As per the php code below, the output is
1 . 1
2 . 2
3 . 3
I understand &$ref is passing by reference. but its like after the assignment($row = &$ref;) everywhere whenever 'row' changes the value, 'ref' changes as the same value as 'row' too. really confusing. Seems like that = is not only assign the right value to the left. Can someone please verify this?
<?php
$ref = 0;
$row = &$ref;
foreach (array(1, 2, 3) as $row) {
print "$row . $ref \n" ;
}
echo $ref;
?>
When you do $row = &$ref;
It means: the same variable content with another name. That is, the same, not a copy. What you do in $ref, it will be made in $row ... and vice versa.
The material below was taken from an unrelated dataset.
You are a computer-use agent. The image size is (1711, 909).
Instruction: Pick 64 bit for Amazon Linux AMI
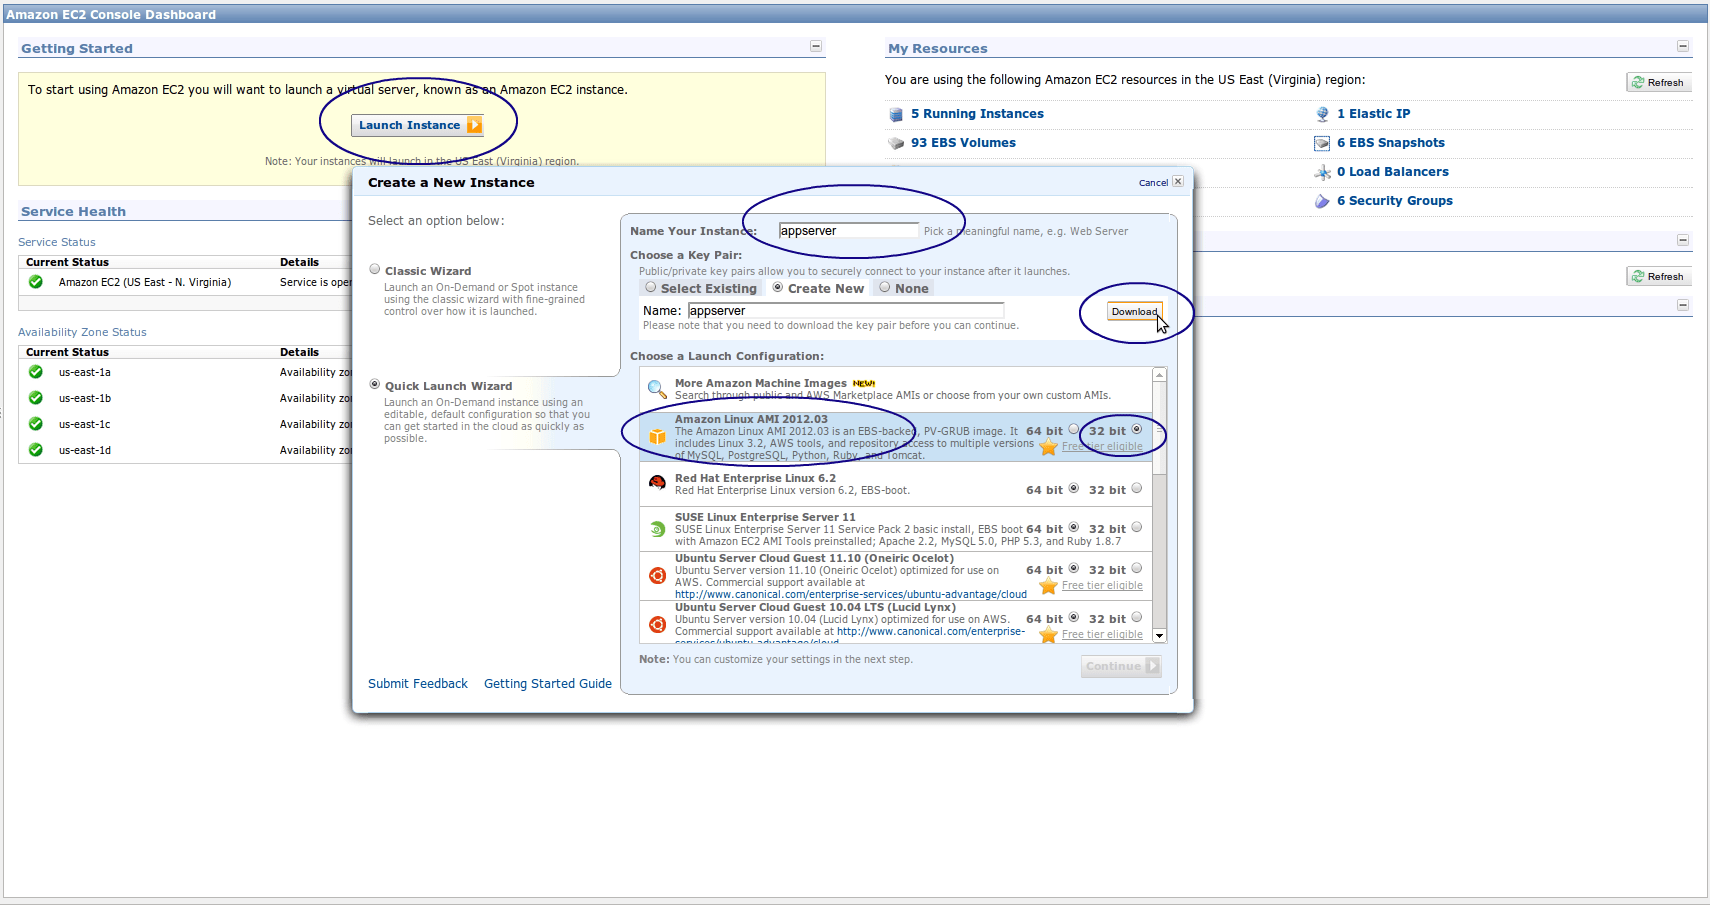click(x=1073, y=430)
Without delving into the technical details too much, the basic idea here is that you have made $ref a reference to $row. Specifically, $row is at some memory address. If you do a simple assignment
$ref = $row;
Then $ref is a copy of $row. If you change one, it will not change the other
$row = &$ref;
$ref now points to $row. So they are, essentially, the same variable. They point to the same memory location (oversimplified so you get the idea).
The most common use is that you need to inject some value into a function.
$data = ['1', '2', '3'];
function modVal(Array &$arr) {
$arr[2] = '9';
}
modVal($data);
var_dump($data);
Produces
array(3) {
[0]=>
string(1) "1"
[1]=>
string(1) "2"
[2]=>
string(1) "9"
}
Remove the & from the function declaration, however, and the output becomes
array(3) {
[0]=>
string(1) "1"
[1]=>
string(1) "2"
[2]=>
string(1) "3"
}
PHP will sometimes automatically pass by reference for you. For instance, if you instantiate a class and inject that instance it into a function, it will be passed by reference automatically.